**Exercise instructions:** Rewrite all of the rows below, swapping every "icon" for "symbol" and keeping everything else unchanged. Leave the pictures out.

**Information given:**
● ● ● ● ●

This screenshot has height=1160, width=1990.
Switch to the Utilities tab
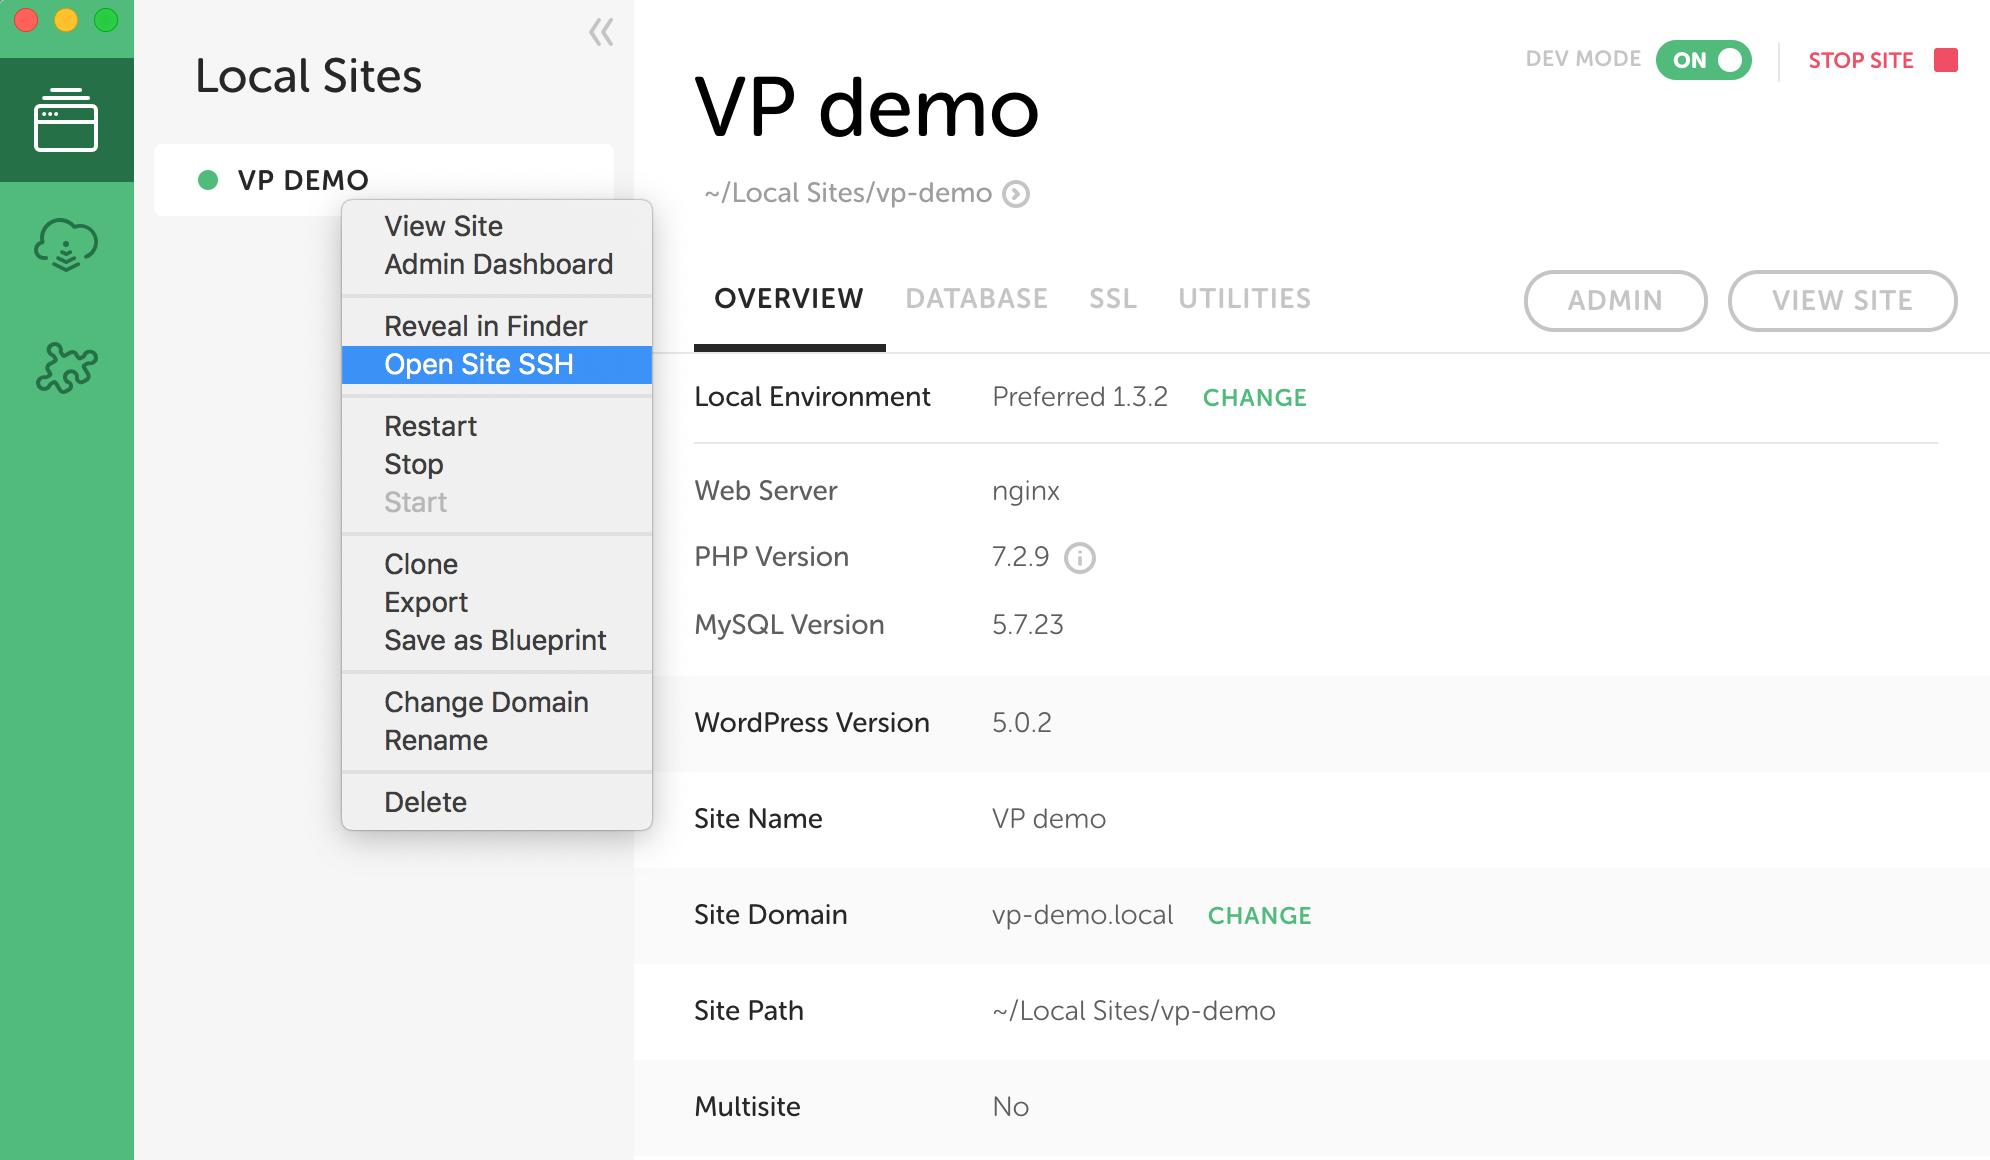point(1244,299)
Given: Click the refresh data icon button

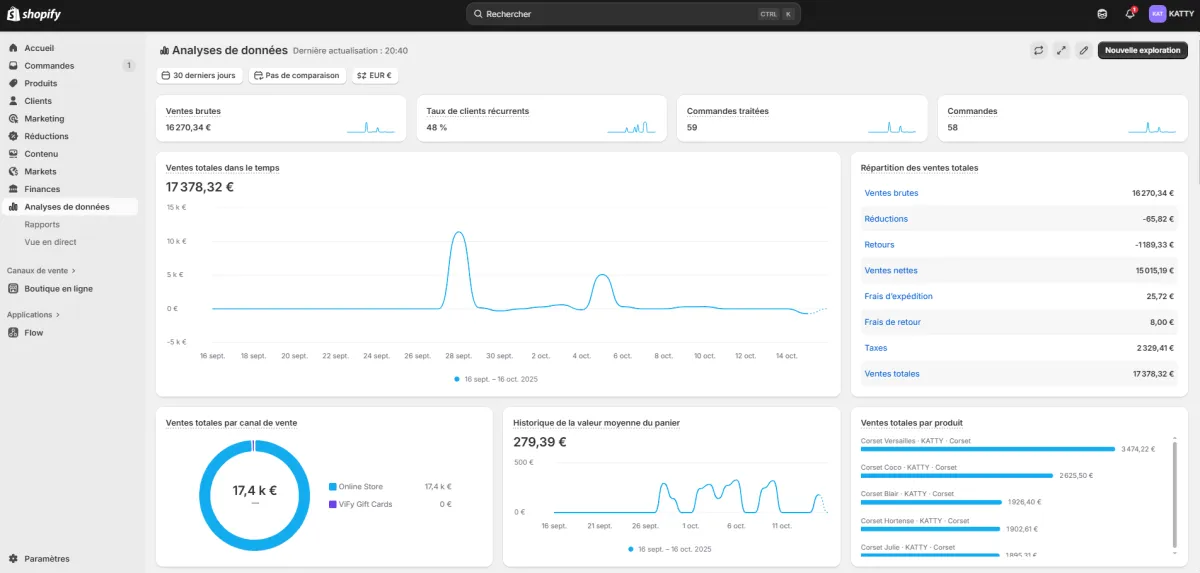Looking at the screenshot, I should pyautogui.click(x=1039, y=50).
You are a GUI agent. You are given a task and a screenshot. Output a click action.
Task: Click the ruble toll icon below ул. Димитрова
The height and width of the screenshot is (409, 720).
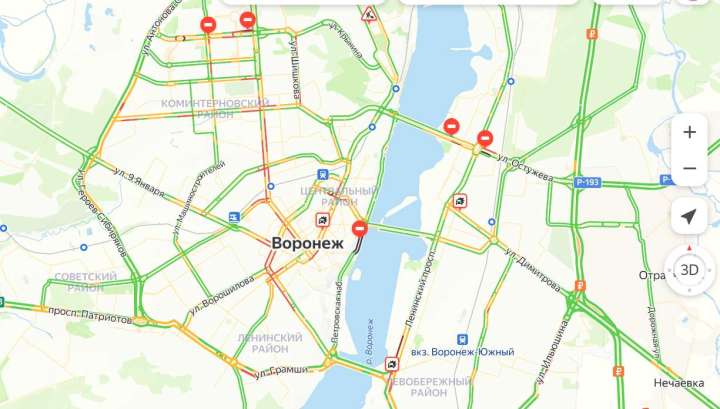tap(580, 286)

● ● ● ● ●

**Reply:**
This screenshot has height=1160, width=1990.
Switch to the Utilities tab
point(1244,299)
Given: Click the refresh data symbol button

Looking at the screenshot, I should pyautogui.click(x=1039, y=50).
You are a GUI agent. You are given a task and a screenshot. Output a click action.
Task: Click the ruble toll symbol below ул. Димитрова
The height and width of the screenshot is (409, 720).
tap(580, 286)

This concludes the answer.